High interrupt rate on a PF box + performance

Thu Jan 27 20:38:25 UTC 2011

On 1/27/11 8:57 PM, Jeremy Chadwick wrote:
> On Thu, Jan 27, 2011 at 08:39:40PM +0100, Damien Fleuriot wrote:
>>
>>
>> On 1/27/11 7:46 PM, Sergey Lobanov wrote:
>>> В сообщении от Пятница 28 января 2011 00:55:35 автор Damien Fleuriot написал:
>>>> On 1/27/11 6:41 PM, Vogel, Jack wrote:
>>>>> Jeremy is right, if you have a problem the first step is to try the
>>>>> latest code.
>>>>>
>>>>> However, when I look at the interrupts below I don't see what the problem
>>>>> is? The Broadcom seems to have about the same rate, it just doesn't have
>>>>> MSIX (multiple vectors).
>>>>>
>>>>> Jack
>>>>
>>>> My main concern is that the CPU %interrupt is quite high, also, we seem
>>>> to be experiencing input errors on the interfaces.
>>> Would you show igb tuning which is done in loader.conf and output of sysctl 
>>> dev.igb.0?
>>> Did you rise number of igb descriptors such as:
>>> hw.igb.rxd=4096
>>> hw.igb.txd=4096 ?
>>
>> There is no tuning at all on our part in the loader's conf.
>>
>> Find below the sysctls:
>>
>> # sysctl -a |grep igb
>> dev.igb.0.%desc: Intel(R) PRO/1000 Network Connection version - 1.7.3
>> dev.igb.0.%driver: igb
>> dev.igb.0.%location: slot=0 function=0
>> dev.igb.0.%pnpinfo: vendor=0x8086 device=0x10d6 subvendor=0x8086
>> subdevice=0x145a class=0x020000
>> dev.igb.0.%parent: pci14
>> dev.igb.0.debug: -1
>> dev.igb.0.stats: -1
>> dev.igb.0.flow_control: 3
>> dev.igb.0.enable_aim: 1
>> dev.igb.0.low_latency: 128
>> dev.igb.0.ave_latency: 450
>> dev.igb.0.bulk_latency: 1200
>> dev.igb.0.rx_processing_limit: 100
>> dev.igb.1.%desc: Intel(R) PRO/1000 Network Connection version - 1.7.3
>> dev.igb.1.%driver: igb
>> dev.igb.1.%location: slot=0 function=1
>> dev.igb.1.%pnpinfo: vendor=0x8086 device=0x10d6 subvendor=0x8086
>> subdevice=0x145a class=0x020000
>> dev.igb.1.%parent: pci14
>> dev.igb.1.debug: -1
>> dev.igb.1.stats: -1
>> dev.igb.1.flow_control: 3
>> dev.igb.1.enable_aim: 1
>> dev.igb.1.low_latency: 128
>> dev.igb.1.ave_latency: 450
>> dev.igb.1.bulk_latency: 1200
>> dev.igb.1.rx_processing_limit: 100
> 
> I'm not aware of how to tune igb(4), so the advice Sergey gave you may
> be applicable.  You'll need to schedule downtime to adjust those
> tunables however (since a reboot will be requried).
> 
> I also reviewed the munin graphs.  I don't see anything necessarily
> wrong.  However, you omitted yearly graphs for the network interfaces.
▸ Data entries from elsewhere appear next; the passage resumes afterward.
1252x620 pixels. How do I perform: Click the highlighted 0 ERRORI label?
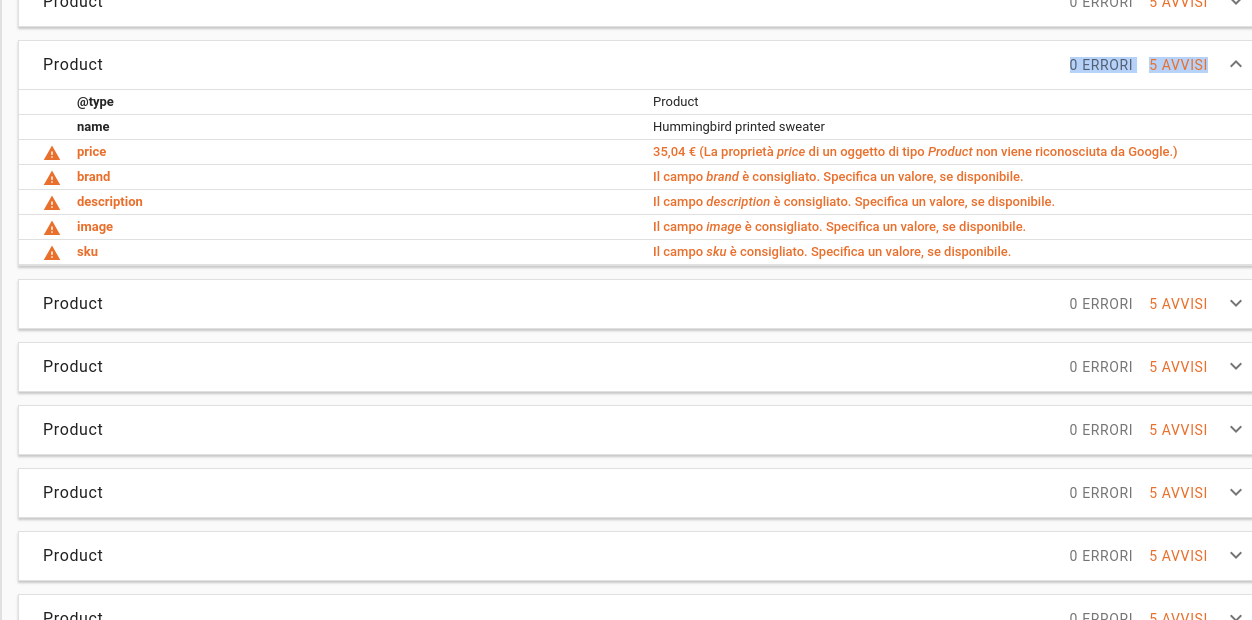1100,64
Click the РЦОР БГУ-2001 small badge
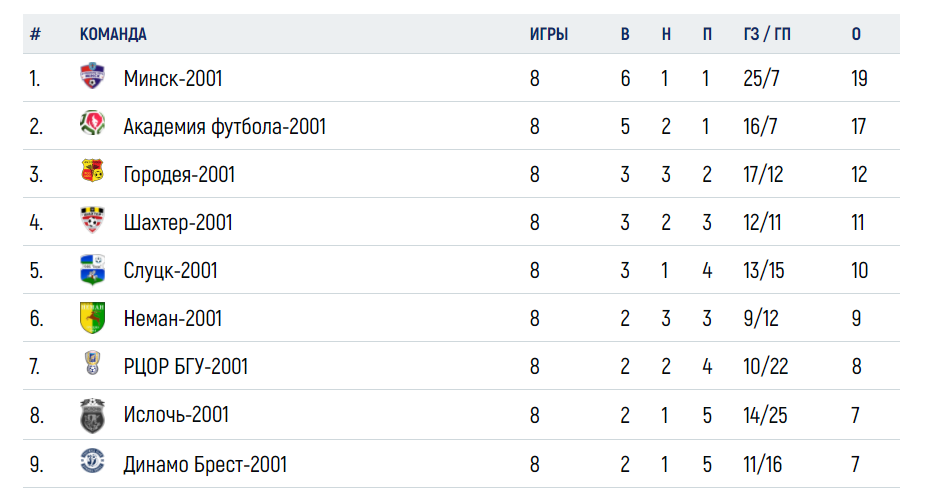The image size is (926, 496). coord(92,363)
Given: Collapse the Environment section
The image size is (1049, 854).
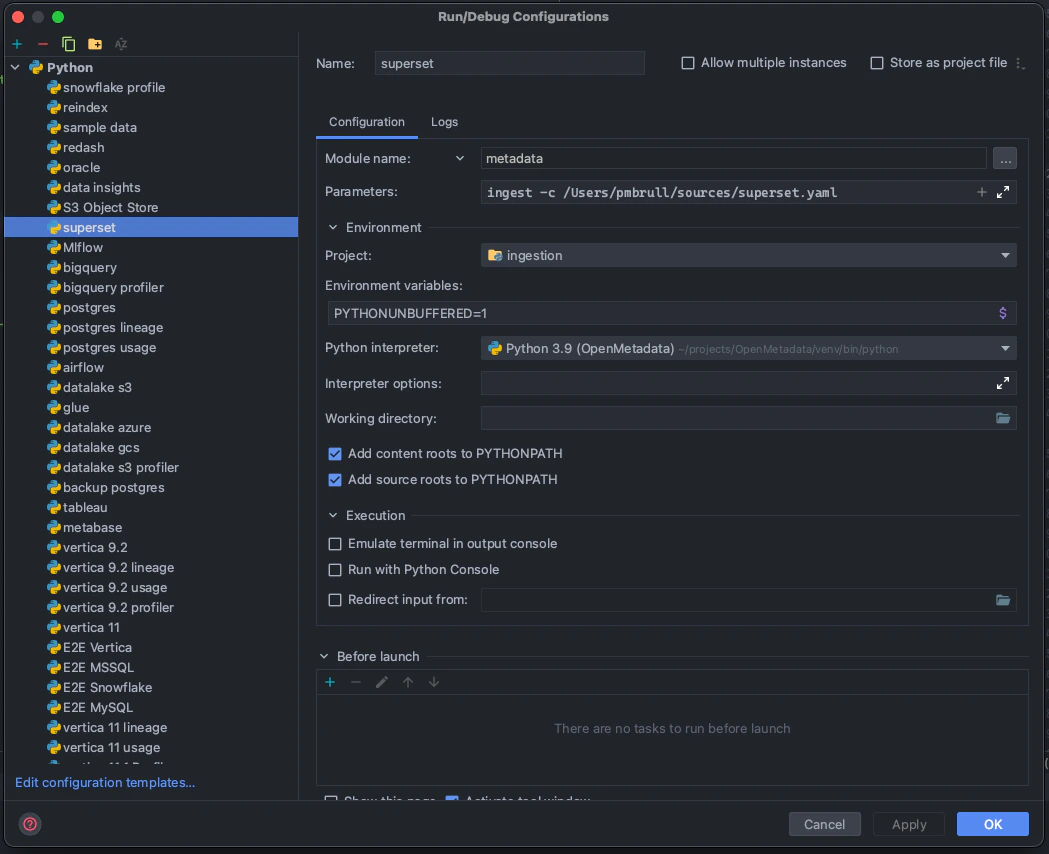Looking at the screenshot, I should coord(333,227).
Indeed I have, the reason is because the yearly graphs are fucked up,
for some reason that eludes me munin recorded a 2petabyte spike sometime
during september or so.

So this makes the whole graph flatlined for the year -.-

However, we clearly have an increase in traffic, as we may also see from
our nginx requests graphs.

> Why I care about that:
> 
> The pf state table (yearly) graph basically correlates with the CPU
> usage (yearly) graph, and I expect that the yearly network graphs would
> show a similar trend: an increase in your overall traffic over the
> course of a year.
> 
> What I'm trying to figure out is what you're concerned about.  You are
> in fact pushing anywhere between 60-120MBytes/sec across these
> interfaces.  Given those numbers, I'm not surprised by the ""high""
> interrupt usage.
> 

I'm worried we may hit a bottleneck soon.
I was also hoping for some kind of magical way to diminish the
interrupts so we could get more performance from the machines.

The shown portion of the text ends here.